> [SELECTED EXTRACT]:

The maternally-inherited mitochondrial DNA (mtDNA) represents only a small fraction of the human genome, but mtDNA profiles are important in forensic science, for example when a biological evidence sample is degraded or when maternal relatedness is questioned. For forensic mtDNA analysis, it is important to know how many individuals share an mtDNA profile. We present a simulation model of mtDNA profile evolution, implemented in open-source software, and use it to describe the distribution of the number of individuals with matching mitogenomes, and their matrilineal relatedness. The latter is measured as the number of mother-child pairs in the lineage linking two matching individuals. We also describe how these distributions change when conditioning on a count of the profile in a frequency database.

Introduction

Human mitochondrial DNA (mtDNA) has long been a useful tool to identify war casualties and victims of mass disasters, the sources of biological samples derived from crime scenes or to confirm matrilineal relatedness [13]. The autosomal genome is much larger and has higher discriminatory power, but the mitochondrial genome (mitogenome) has multiple copies per cell, allowing better recovery of sequence information from degraded samples [1, 3], including ancient DNA [4, 5]. Some biological samples such as fingernails, old bones, teeth and hair have mtDNA but little or heavily degraded autosomal DNA. In addition, because of the lack of recombination, mtDNA can be used to confirm relatedness over many more generations than is possible using autosomal DNA, though only in the female line.

> [SOURCE DATA]:
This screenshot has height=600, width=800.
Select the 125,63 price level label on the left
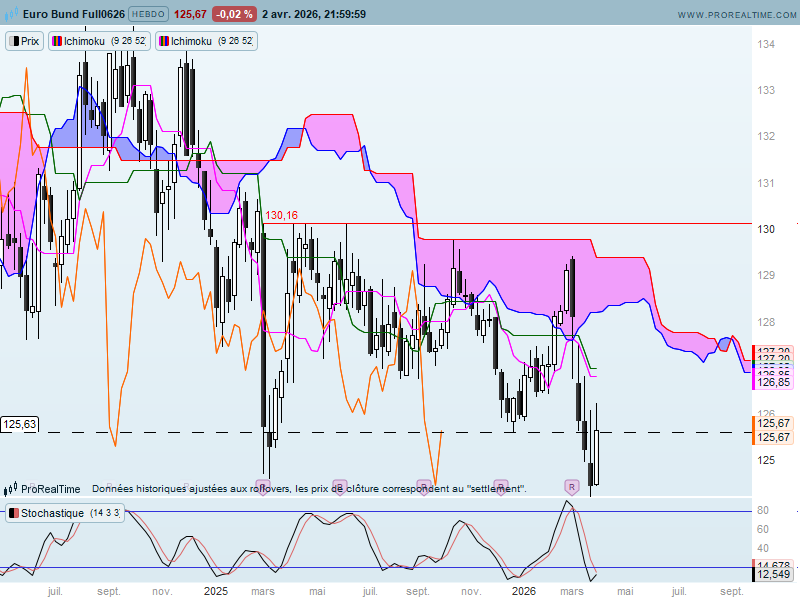click(20, 424)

> [ACTIVITY LIST]:
1: Translate this sentence from the mtDNA passage into Spanish: "For forensic mtDNA analysis, it is important to know how many individuals share an mtDNA profile."
2: Repeat, word for word, the part of the mtDNA passage from "Introduction" up to and including "the female line.".
The material has no connection to the mtDNA passage.

> [RESPONSES BY TASK]:
1: Para el análisis forense del ADNmt, es importante saber cuántos individuos comparten un perfil de ADNmt.

2:
Introduction

Human mitochondrial DNA (mtDNA) has long been a useful tool to identify war casualties and victims of mass disasters, the sources of biological samples derived from crime scenes or to confirm matrilineal relatedness [13]. The autosomal genome is much larger and has higher discriminatory power, but the mitochondrial genome (mitogenome) has multiple copies per cell, allowing better recovery of sequence information from degraded samples [1, 3], including ancient DNA [4, 5]. Some biological samples such as fingernails, old bones, teeth and hair have mtDNA but little or heavily degraded autosomal DNA. In addition, because of the lack of recombination, mtDNA can be used to confirm relatedness over many more generations than is possible using autosomal DNA, though only in the female line.